Thank you, Nathan, that's very helpful indeed. This patch certainly knew
that it wanted testing, and I'm glad to hear that it is now seeing some.
While powering down? The messages below look like it was just coming up,
but no doubt that's because you were bisecting (or because I'm unfamiliar
with what messages to expect there). It's probably irrelevant information,
but I wonder whether the (V)machine worked well enough for a while before
you first powered down and spotted the problem, or whether it's never got
much further than trying to run init (busybox)? I'm trying to get a feel
for whether the problem occurs under common or uncommon conditions.
Ugh sorry, I have been looking into too many bugs lately and got my
wires crossed :) this is indeed a problem when running init (which is
busybox, this is a simple Buildroot file system).
Unfortunately, I can still
reproduce it with the existing fix you have for this change on the
mailing list, which is present in next-20230614.
Right, that later fix was only for a build warning, nothing functional
(or at least I hoped that it wasn't making any functional difference).
Thanks a lot for the detailed instructions below: unfortunately, those
would draw me into a realm of testing I've never needed to enter before,
so a lot of time spent on setup and learning. Usually, I just stare at
the source.
What this probably says is that I should revert most my cleanup there,
and keep as close to the existing code as possible. But some change is
needed, and I may need to understand (or have a good guess at) what was
going wrong, to decide what kind of retreat will be successful.
Back to the source for a while: I hope I'll find examples in nearby MIPS
kernel source (and git history), which will hint at the right way forward.
Then send you a patch against next-20230614 to try, when I'm reasonably
confident that it's enough to satisfy my purpose, but likely not to waste
your time.
I'm going to take advantage of your good nature by attaching
two alternative patches, either to go on top of next-20230614.
mips1.patch,
arch/mips/mm/tlb-r4k.c | 12 +-----------
1 file changed, 1 insertion(+), 11 deletions(-)
is by far my favourite. I couldn't see anything wrong with what's
already there for mips, but it seems possible that (though I didn't
find it) somewhere calls update_mmu_cache_pmd() on a page table. So
mips1.patch restores the pmd_huge() check, and cleans up further by
removing the silly pgdp, p4dp, pudp, pmdp stuff: the pointer has now
been passed in by the caller, why walk the tree again? I should have
done it this way before.
But if that doesn't work, then I'm afraid it will have to be
mips2.patch,
arch/mips/include/asm/pgtable.h | 15 ++++++++++++---
arch/mips/mm/tlb-r3k.c | 5 ++---
arch/mips/mm/tlb-r4k.c | 27 ++++++++++++++++++---------
3 files changed, 32 insertions(+), 15 deletions(-)

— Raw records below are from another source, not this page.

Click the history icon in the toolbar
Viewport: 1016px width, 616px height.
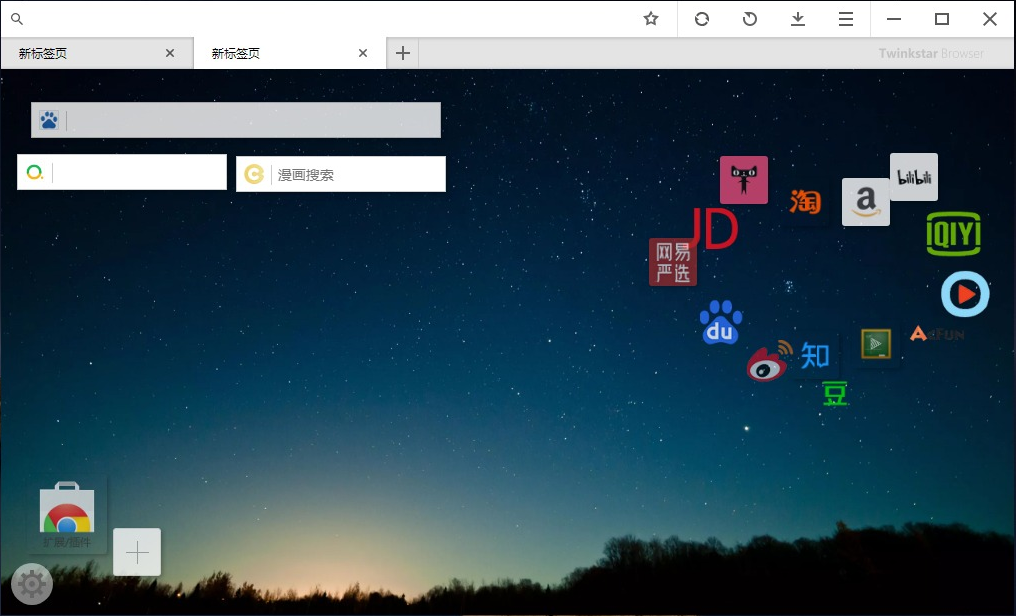[x=749, y=19]
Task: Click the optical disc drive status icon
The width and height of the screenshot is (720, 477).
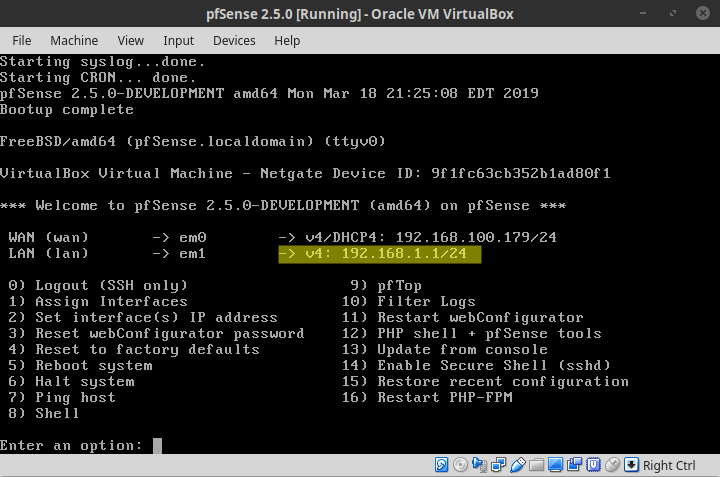Action: 460,465
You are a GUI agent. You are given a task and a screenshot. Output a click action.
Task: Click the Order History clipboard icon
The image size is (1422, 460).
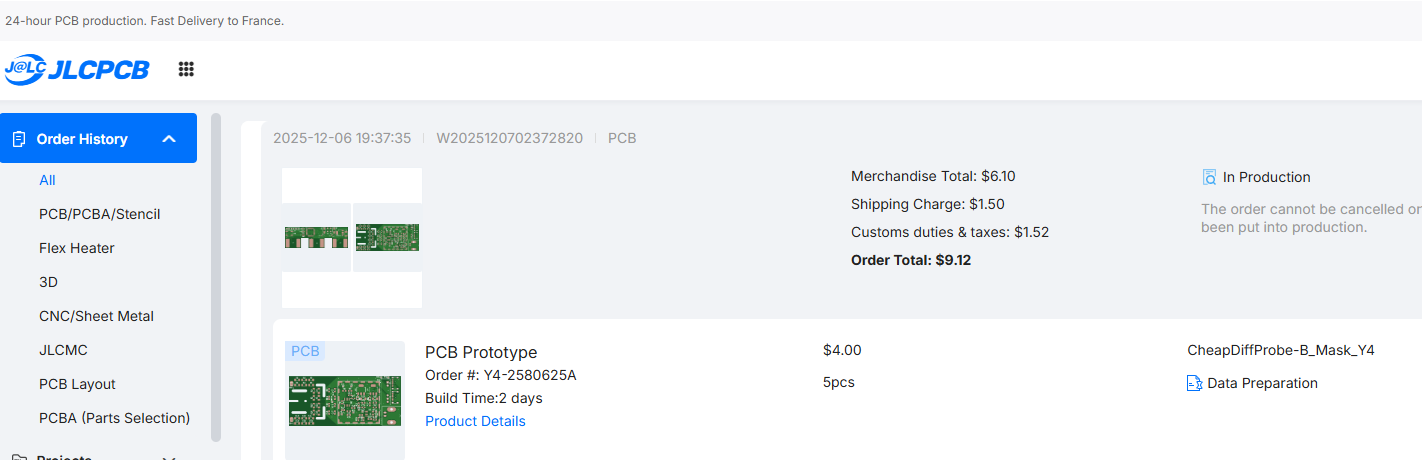click(19, 139)
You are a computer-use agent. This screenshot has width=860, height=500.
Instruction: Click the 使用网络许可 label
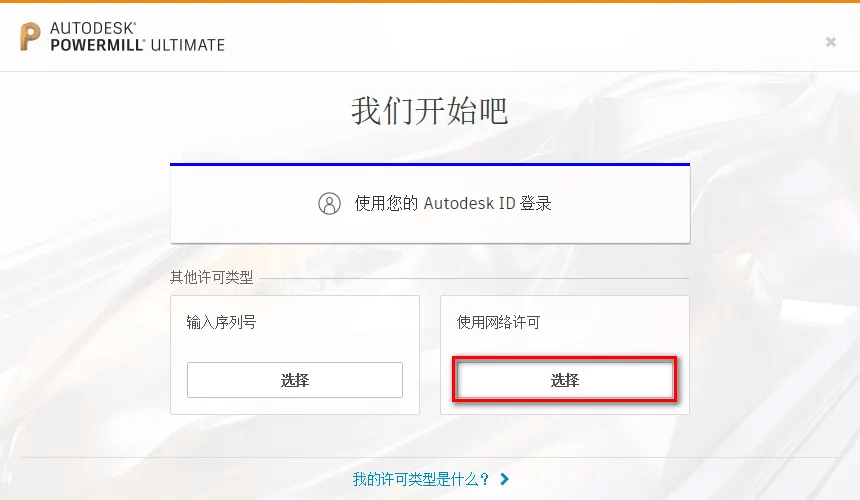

which reverts all of the original patch and its build warning fix,
and does a pte_unmap() to balance the silly pte_offset_map() there;
with an apologetic comment for this being about the only place in
the tree where I have no idea what to do if ptep were NULL.
I do hope that you find the first fixes the breakage; but if not, then
I hate to be the bearer of bad news but the first patch did not fix the
breakage, I see the same issue.
I even more fervently hope that the second will, despite my hating it.
Touch wood for the first, fingers crossed for the second, thanks,
Thankfully, the second one does. Thanks for the quick and thoughtful
responses!
Cheers,
Nathan